Owing to its exclusivity, individuality, and boundaries, spatial separation turns out to be a tactic of class division that decides the social order and interpersonal relationships. As a representational space, the Dickens of Los Angeles reflects the vertical relationships in American society that are formed in the mechanism of the uneven geographical distribution of resources. “No other city in the United States has such a quicksilver character, seems so ahistorical, and is yet so segregated” (
Franco 2019, p. 11). Dickens is mainly inhabited by middle- and low-income groups like Black people, Mexican people, and East-Asian refugees. Outside this place, White people in Los Angeles reap profits from the increasing social and cartographical immobility of people of color. The confrontation between poor and affluent neighborhoods underlies the class and residential differentiation in American cities, thereby outlining the social order of Los Angeles. The residents of Dickens are both strangers and marginal people in the city who mostly work as farmers, miners, and bus drivers for subsistence wages. Unimportant as they are, they comprise the major workforce population that promotes urban economic development. Although everyone remains right where they have always been, Dickens disappears almost overnight. The erasure of this place is caused by the steady expansion of the real estate sector outward into the suburbs. Bonbon recollects that “It was part of a blatant conspiracy by the surrounding, increasingly affluent, two-car-garage communities to keep their property values up and blood pressures down” (
Beatty 2015, p. 57). It can be seen from this that segregation and racism remain secondary to the demands and flows of capital, even if they are important factors in the city’s construction. Lefebvre proposes that “Capitalism and neocapitalism have produced abstract space, which includes the ‘world of commodities’, its ‘logic’ and its worldwide strategies, as well as the power of money and that of the political state” (
Lefebvre 1991, p. 53). He believes that, through their manipulation of abstract space, the bourgeois capitalist system has successfully exerted partial control over the commodity market. Since the twenty-first century, Los Angeles has experienced a real estate boom, where the real estate industry, rather than heavy manufacturing, has become key to the urban economy. It means that Dickens is subject to capital control and monopoly, further isolating its residents from the income growth that characterizes the city: “No one cared” (
Beatty 2015, p. 58). Within the spatial practice of American society, Bonbon acquired a representation of this space, which is that white hegemony remains as entrenched in the economics of real estate as the materiality of the segregated and unequal spaces it produces.

● Material provided
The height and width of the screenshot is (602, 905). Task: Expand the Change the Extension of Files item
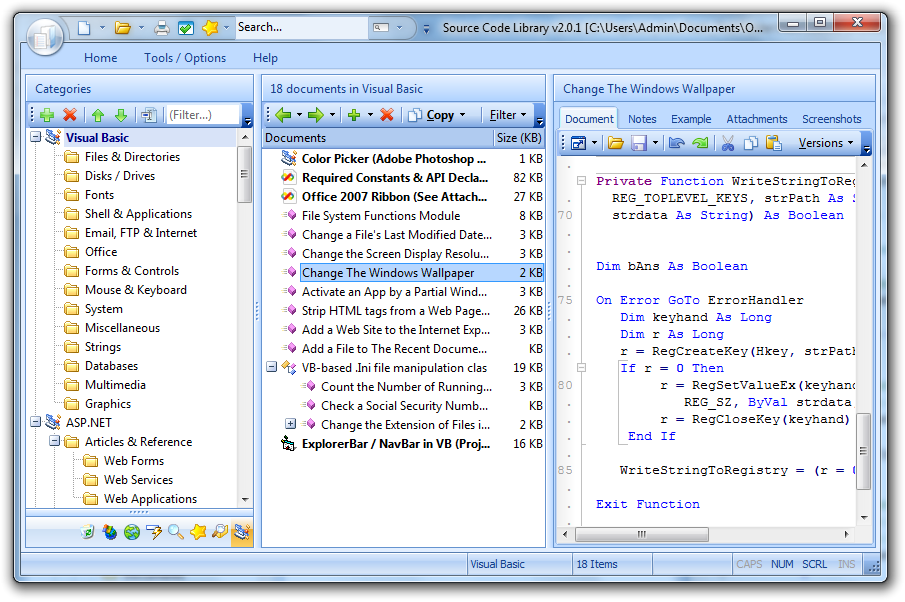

● Stated goal A
Give each parenthetical citation in the passage on spatial separation in Los Angeles, with author, year, and page, in the order they appear.
● Stated goal B
Extend the passage on spatial separation in Los Angeles with a paragraph that picks up after its final sentence.

● Response A
Franco 2019, p. 11
Beatty 2015, p. 57
Lefebvre 1991, p. 53
Beatty 2015, p. 58

● Response B
3. Desperate Struggles for the Living Space
Space is the most basic resource of human survival and development. It is both a battlefield for power struggle and a platform that carries individual life experience. Dani Cavallaro claims that space is “the embodiment of cultural, political and psychological phenomena” (
Cavallaro 2001, p. 170). Its organization and the ways in which it is experienced and conceptualized help to bring about the mapping of individual lives and social relations. Dickens is the representational or lived space of Black people, behind which is the operating mechanism of power and a survival instinct of human beings. Its evanesce has delivered a heavy blow to the old man Hominy Jenkins, who makes a living by acting, as Bonbon narrates, “I can’t count how many times I had to wrap a blanket around him because he was trying to commit suicide-by-gangbanger by wearing red in the blue neighborhoods, blue in the red” (
Beatty 2015, p. 66). To Hominy, Dickens is the only living space that allows him to settle down and get on with his pursuit, and yet it is drastically squeezed by capital flows and deindustrialization. The stark realities of life push him into an abyss of poverty and hopelessness, which reduce him to wandering around the city and attempting to end his life. Evidently, Hominy has formed what Yi-Fu Tuan calls “Topophilia”, that is, “human being’s affective ties with the material environment” (
Tuan 1990, p. 93). He loves Dickens so deeply that even blood can be shed in his defense. This place is his home, the locus of his memories, and the means of gaining a livelihood. Generally speaking, White people conceive Dickens as a space that does not matter to them, but Black people such as Hominy show a strong dependence upon it: “Because when Dickens disappeared, I disappeared. I don’t get fan mail anymore. I haven’t had a visitor in ten years, cause don’t nobody know where to find me. I just want to feel relevant” (
Beatty 2015, p. 77). Clearly, Hominy defines his identity by his place in the land, by his home, as he is obviously unable to obtain approval from others. As far as he is concerned, the loss of Dickens is the loss of his identity. In other words, the seemingly marginal space like Dickens is a representation of the negligible existence of Black people in America, and it is a basis of their identity. Whether it is the commercialization of housing in the conceived space, or the identity construction in the perceived space, Black citizens cannot escape the fate of being discriminated against and ostracized.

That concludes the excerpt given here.